++++ THE DATA ++++
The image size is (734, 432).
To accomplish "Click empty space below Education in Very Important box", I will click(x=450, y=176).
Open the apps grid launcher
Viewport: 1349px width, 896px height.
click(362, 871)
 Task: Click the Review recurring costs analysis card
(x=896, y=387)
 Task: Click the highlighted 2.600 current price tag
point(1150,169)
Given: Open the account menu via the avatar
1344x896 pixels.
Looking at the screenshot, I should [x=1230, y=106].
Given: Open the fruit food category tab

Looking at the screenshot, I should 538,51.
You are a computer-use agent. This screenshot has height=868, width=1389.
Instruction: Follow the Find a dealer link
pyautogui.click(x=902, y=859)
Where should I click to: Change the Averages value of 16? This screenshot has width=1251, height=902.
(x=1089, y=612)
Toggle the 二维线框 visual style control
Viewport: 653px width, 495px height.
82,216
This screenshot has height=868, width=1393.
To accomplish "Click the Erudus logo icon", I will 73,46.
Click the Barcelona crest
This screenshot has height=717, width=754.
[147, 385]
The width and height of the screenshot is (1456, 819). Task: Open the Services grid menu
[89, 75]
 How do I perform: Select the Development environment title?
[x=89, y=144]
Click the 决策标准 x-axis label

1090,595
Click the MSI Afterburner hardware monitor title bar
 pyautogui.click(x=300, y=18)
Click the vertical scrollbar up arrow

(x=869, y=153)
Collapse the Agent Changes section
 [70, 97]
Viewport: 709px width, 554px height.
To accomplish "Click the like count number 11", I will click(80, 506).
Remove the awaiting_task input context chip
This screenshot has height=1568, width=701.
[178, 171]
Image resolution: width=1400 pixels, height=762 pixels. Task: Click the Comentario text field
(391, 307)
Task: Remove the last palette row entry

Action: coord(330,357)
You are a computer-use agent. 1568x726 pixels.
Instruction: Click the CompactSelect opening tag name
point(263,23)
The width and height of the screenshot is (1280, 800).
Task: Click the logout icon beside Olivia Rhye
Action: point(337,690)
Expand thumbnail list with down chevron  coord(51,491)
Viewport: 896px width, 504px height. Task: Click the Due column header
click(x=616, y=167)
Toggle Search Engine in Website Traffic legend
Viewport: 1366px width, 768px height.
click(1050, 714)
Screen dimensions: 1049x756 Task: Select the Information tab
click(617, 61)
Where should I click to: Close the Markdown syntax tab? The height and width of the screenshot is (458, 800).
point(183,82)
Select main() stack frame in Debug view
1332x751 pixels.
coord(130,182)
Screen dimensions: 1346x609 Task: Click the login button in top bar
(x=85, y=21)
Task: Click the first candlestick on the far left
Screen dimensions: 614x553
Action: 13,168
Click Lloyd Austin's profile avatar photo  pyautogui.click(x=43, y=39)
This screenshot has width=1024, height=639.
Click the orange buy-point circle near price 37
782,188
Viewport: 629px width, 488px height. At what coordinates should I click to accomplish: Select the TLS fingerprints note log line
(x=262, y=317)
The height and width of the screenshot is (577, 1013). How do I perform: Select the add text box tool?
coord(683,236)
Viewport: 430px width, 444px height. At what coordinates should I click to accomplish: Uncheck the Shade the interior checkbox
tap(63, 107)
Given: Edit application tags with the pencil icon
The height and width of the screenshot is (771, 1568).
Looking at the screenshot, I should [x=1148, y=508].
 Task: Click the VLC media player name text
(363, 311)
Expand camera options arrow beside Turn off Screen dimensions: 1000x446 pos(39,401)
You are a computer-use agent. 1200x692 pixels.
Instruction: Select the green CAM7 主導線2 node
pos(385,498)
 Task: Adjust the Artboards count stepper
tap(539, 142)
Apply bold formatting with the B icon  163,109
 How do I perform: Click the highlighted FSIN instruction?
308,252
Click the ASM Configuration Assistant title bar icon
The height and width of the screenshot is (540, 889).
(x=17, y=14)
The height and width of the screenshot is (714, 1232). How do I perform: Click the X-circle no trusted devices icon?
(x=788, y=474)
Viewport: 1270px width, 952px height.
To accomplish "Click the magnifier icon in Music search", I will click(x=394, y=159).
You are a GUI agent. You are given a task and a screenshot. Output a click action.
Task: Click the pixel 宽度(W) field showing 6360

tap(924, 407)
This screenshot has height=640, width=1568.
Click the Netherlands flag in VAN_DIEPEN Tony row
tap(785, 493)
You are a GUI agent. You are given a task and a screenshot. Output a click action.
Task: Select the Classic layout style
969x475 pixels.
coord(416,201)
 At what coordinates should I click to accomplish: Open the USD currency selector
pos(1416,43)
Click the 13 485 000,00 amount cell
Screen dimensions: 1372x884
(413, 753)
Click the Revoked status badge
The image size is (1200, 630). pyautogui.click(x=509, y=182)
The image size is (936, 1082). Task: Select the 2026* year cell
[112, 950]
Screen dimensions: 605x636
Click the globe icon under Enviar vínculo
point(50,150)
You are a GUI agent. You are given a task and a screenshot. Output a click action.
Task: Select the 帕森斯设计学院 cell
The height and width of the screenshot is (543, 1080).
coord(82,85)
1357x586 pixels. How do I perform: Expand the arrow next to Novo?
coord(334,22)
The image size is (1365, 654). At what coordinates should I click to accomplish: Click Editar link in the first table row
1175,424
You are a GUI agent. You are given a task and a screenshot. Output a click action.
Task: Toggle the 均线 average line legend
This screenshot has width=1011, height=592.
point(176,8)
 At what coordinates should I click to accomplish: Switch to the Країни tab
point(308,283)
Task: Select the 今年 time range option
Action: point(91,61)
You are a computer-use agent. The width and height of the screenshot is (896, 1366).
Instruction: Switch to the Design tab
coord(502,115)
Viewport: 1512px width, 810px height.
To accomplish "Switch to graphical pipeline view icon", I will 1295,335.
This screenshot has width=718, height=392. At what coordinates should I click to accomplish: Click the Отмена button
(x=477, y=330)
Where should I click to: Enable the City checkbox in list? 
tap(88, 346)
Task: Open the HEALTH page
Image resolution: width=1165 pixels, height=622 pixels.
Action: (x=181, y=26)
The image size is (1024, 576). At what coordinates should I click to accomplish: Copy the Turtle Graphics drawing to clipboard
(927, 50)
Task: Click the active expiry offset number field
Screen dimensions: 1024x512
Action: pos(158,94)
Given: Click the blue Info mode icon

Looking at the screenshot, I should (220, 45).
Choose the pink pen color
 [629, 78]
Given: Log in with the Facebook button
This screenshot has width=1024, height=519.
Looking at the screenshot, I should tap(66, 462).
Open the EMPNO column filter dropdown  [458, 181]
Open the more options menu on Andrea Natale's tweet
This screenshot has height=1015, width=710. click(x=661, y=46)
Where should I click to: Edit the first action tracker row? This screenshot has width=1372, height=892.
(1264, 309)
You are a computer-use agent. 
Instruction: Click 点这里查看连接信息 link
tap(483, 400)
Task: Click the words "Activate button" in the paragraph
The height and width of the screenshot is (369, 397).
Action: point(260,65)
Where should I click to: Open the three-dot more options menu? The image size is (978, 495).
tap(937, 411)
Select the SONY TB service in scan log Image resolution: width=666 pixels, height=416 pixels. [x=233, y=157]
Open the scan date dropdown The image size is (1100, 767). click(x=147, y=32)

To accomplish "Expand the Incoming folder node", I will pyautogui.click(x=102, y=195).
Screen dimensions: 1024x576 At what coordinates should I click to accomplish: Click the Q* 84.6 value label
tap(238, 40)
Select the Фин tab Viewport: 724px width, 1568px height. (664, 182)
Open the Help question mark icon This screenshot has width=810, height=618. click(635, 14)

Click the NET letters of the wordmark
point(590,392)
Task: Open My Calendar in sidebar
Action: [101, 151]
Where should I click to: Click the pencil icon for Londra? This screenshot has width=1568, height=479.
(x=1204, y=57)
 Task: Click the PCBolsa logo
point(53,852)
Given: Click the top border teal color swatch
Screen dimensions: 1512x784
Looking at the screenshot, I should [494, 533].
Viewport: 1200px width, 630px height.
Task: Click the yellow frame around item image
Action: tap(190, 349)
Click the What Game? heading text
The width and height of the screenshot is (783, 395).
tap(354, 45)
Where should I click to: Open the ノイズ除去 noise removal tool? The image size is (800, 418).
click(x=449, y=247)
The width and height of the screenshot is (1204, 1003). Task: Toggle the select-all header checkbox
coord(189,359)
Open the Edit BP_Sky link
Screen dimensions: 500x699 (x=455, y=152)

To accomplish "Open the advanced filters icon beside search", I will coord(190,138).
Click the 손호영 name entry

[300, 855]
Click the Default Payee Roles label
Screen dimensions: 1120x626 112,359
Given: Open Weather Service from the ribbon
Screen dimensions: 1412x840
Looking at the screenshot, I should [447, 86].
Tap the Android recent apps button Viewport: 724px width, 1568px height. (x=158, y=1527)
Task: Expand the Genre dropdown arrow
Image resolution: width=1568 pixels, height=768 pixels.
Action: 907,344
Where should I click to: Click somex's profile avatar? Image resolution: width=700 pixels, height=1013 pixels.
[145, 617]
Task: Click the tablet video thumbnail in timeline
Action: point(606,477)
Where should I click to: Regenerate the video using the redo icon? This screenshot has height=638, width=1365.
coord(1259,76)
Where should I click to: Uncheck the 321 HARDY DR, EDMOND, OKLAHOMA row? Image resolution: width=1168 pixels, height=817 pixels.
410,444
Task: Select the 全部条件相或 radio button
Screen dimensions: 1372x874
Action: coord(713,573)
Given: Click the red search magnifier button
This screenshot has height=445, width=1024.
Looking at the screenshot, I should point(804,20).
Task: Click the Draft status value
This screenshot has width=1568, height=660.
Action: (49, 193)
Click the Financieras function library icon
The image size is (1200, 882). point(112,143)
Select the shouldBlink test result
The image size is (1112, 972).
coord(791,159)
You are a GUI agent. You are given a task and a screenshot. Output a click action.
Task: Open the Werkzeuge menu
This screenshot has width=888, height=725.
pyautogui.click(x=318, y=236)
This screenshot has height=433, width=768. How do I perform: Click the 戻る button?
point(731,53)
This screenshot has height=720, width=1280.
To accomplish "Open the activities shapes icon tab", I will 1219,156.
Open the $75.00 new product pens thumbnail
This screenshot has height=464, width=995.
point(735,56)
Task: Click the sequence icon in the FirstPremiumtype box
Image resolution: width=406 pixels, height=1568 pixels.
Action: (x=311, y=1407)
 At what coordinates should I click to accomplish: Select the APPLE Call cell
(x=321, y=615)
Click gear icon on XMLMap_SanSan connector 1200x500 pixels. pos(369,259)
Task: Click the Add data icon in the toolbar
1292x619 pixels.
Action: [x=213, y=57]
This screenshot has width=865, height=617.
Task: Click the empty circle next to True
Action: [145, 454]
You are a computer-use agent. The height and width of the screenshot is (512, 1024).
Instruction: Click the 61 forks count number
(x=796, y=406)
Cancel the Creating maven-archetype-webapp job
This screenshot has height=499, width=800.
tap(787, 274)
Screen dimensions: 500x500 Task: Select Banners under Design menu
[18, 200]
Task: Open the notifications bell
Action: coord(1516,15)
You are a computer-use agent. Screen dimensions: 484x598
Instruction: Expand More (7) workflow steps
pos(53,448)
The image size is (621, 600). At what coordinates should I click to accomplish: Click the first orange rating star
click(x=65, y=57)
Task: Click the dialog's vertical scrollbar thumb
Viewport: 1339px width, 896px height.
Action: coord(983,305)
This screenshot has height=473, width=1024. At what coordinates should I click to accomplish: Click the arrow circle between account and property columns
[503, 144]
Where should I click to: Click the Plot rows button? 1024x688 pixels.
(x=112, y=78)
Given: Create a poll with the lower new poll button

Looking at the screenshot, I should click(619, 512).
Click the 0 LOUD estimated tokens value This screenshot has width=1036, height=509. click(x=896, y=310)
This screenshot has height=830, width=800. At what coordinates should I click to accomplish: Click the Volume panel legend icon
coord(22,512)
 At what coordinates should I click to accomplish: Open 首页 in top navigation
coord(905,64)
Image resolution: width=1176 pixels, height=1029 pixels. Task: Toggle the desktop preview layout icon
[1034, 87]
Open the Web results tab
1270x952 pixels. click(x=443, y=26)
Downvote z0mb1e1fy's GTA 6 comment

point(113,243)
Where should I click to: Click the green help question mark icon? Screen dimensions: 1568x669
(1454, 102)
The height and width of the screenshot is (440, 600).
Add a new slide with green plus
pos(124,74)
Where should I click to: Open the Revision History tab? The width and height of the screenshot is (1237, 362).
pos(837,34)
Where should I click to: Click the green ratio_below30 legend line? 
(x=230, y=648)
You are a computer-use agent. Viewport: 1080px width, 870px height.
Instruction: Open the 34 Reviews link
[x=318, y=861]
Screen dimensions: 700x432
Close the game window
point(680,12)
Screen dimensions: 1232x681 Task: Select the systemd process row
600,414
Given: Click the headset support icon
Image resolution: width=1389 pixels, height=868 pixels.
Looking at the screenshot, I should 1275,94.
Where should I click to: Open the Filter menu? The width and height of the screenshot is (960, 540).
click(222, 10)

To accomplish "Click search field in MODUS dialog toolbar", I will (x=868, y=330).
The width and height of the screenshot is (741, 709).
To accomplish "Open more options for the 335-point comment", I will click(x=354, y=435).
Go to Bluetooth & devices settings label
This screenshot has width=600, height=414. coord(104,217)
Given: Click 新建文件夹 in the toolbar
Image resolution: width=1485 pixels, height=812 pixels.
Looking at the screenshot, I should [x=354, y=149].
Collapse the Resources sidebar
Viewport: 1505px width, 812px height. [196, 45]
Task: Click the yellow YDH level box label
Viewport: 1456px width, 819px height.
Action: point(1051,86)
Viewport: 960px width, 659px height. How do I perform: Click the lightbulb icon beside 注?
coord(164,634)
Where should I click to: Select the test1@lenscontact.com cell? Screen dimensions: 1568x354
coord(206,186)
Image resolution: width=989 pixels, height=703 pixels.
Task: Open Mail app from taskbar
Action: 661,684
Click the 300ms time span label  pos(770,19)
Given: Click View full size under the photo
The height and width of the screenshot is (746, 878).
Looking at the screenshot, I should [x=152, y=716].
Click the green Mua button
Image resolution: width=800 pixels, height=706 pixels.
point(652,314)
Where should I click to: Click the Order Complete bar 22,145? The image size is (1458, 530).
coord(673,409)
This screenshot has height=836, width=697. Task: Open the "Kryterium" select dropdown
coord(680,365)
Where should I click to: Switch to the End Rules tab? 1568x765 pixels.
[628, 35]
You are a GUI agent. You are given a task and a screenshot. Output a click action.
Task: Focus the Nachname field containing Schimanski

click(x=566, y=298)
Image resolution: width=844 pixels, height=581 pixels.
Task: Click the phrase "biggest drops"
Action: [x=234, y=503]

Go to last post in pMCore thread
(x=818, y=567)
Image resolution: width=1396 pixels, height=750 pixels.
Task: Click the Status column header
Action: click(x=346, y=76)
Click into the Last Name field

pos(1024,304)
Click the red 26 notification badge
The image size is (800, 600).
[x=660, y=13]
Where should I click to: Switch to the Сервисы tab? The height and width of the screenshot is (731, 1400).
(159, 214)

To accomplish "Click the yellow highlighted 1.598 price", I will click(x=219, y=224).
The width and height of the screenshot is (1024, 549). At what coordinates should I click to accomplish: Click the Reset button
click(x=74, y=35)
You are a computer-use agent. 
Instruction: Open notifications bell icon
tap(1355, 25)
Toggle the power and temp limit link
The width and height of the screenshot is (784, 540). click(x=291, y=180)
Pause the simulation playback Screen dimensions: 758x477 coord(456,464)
++++
## DIRECTIONS FOR THIS TASK
Copy out the section of the material above that begins with the line containing "Given: Open the account menu via the avatar" and ends with the line containing "I will 73,46.", keeping every line between them unchanged.

## SOLVED EXERCISE
Given: Open the account menu via the avatar
1344x896 pixels.
Looking at the screenshot, I should [x=1230, y=106].
Given: Open the fruit food category tab

Looking at the screenshot, I should 538,51.
You are a computer-use agent. This screenshot has height=868, width=1389.
Instruction: Follow the Find a dealer link
pyautogui.click(x=902, y=859)
Where should I click to: Change the Averages value of 16? This screenshot has width=1251, height=902.
(x=1089, y=612)
Toggle the 二维线框 visual style control
Viewport: 653px width, 495px height.
82,216
This screenshot has height=868, width=1393.
To accomplish "Click the Erudus logo icon", I will 73,46.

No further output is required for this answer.